MUSIC; Still a Sly Wit, Now Mostly for Himself
by Todd Purdum
July 16, 2000
His songs are the stuff of your fondest adolescent imagination, subversive send-ups of the Boy Scouts, religion, college cheerleading, pollution, plagiarism, prudishness. They are twisted, erudite parodies of the perverse: a necrophiliac's love song, a ''Masochism Tango,'' a nuclear military march. Acid attacks on political expedience: '' 'Once the rockets are up, who cares where they come down? That's not my department,' says Wernher von Braun.''
So it is a bit of a surprise on meeting Tom Lehrer, the Harvard-trained mathematician-cum-musician whom the disc jockey Barry Hansen has called ''the most brilliant song satirist ever recorded,'' to learn that he seems a lot more like the gently whimsical voice behind his children's songs for the television series ''The Electric Company'' (about adverbs, spelling and selfishness) than the sick-genius author of ''Poisoning Pigeons in the Park.''
Smiling, elfin, a bit stooped but slim and spry at 72, Mr. Lehrer is nothing so much as sweet. Oh sure, he confesses to still composing such questionable ditties as ''Bye-bye, Baby'' (about ''partial-birth'' abortion), though now strictly to appall himself. He bemoans the decline of civility and grammar and the collapse of the unifying liberal political consensus that made his songs of the 50's and 60's seem daring and safely hilarious at the same time.
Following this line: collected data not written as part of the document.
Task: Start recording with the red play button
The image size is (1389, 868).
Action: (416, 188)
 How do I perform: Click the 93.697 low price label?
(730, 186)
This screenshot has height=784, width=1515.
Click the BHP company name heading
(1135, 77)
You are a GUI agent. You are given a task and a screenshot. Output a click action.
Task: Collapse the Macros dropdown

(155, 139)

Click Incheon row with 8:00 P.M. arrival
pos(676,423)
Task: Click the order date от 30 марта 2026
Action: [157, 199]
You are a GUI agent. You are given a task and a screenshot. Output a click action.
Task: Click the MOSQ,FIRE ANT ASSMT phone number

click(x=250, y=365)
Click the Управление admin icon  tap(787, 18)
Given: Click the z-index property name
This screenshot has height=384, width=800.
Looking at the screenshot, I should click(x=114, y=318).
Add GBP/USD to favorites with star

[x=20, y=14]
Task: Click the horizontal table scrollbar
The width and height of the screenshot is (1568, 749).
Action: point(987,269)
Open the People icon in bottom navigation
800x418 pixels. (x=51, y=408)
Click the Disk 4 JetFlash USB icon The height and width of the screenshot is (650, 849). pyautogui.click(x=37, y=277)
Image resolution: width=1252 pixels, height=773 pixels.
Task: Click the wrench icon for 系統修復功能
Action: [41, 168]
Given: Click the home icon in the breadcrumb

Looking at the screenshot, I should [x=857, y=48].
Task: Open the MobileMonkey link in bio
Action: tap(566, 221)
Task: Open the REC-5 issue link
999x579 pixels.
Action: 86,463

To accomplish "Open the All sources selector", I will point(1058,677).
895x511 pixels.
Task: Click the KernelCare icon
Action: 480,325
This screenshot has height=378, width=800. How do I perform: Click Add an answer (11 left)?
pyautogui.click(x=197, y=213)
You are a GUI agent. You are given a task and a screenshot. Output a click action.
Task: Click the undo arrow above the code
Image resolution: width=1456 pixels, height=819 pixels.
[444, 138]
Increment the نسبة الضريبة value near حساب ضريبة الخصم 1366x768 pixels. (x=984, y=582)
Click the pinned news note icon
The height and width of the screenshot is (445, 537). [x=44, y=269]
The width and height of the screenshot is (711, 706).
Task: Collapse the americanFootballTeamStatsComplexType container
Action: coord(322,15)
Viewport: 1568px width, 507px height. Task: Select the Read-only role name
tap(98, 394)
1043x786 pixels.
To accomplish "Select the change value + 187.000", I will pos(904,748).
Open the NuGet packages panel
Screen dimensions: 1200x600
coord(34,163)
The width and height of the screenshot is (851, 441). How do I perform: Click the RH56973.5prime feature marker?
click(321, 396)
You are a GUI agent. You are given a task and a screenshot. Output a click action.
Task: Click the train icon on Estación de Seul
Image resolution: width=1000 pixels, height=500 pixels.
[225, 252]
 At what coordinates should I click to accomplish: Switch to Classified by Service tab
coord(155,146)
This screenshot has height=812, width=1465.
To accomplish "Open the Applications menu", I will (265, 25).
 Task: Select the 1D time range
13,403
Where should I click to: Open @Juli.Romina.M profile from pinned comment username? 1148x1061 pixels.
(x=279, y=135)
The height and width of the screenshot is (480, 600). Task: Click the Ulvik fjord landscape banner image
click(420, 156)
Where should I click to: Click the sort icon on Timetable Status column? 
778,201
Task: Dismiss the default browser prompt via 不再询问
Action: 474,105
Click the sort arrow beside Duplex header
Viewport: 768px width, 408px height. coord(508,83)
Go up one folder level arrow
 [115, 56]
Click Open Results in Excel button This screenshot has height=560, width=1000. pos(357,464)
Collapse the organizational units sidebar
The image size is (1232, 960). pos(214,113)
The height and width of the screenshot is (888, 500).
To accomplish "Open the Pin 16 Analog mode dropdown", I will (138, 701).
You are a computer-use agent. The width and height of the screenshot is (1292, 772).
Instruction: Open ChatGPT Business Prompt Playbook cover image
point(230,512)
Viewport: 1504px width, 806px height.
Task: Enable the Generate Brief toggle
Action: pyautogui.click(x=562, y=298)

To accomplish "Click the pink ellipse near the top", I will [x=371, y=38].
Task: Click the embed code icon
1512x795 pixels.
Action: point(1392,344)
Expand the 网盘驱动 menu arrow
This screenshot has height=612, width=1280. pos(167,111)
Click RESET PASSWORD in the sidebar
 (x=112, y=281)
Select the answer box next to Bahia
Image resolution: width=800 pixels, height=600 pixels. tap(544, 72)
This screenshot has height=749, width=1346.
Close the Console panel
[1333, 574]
But he pines not at all for the performing career that made him a sensation in nightclubs and concert halls (his last major paid appearance was 33 years ago). He mourns not the muse that mostly seemed to desert him after Vietnam and assassinations and Watergate made it harder to be funny about serious things. Or, as he once put it: ''Political satire became obsolete when Henry Kissinger was awarded the Nobel Peace Prize.''
The rest is at https://www.nytimes.com/2000/07/16/arts/music-still-a-sly-wit-now-mostly-for-himself.html
I thought Anthony Bourdain's sentiments about Henry Kissinger was perfect:
"Once you’ve been to Cambodia, you’ll never stop wanting to beat Henry Kissinger to death with your bare hands. You will never again be able to open a newspaper and read about that treacherous, prevaricating, murderous scumbag sitting down for a nice chat with Charlie Rose or attending some black-tie affair for a new glossy magazine without choking. Witness what Henry did in Cambodia – the fruits of his genius for statesmanship – and you will never understand why he’s not sitting in the dock at The Hague next to Milošević."
It's a sad thing when you see a man's death and all you can think is "What took you so long, you miserable bloody bastard?"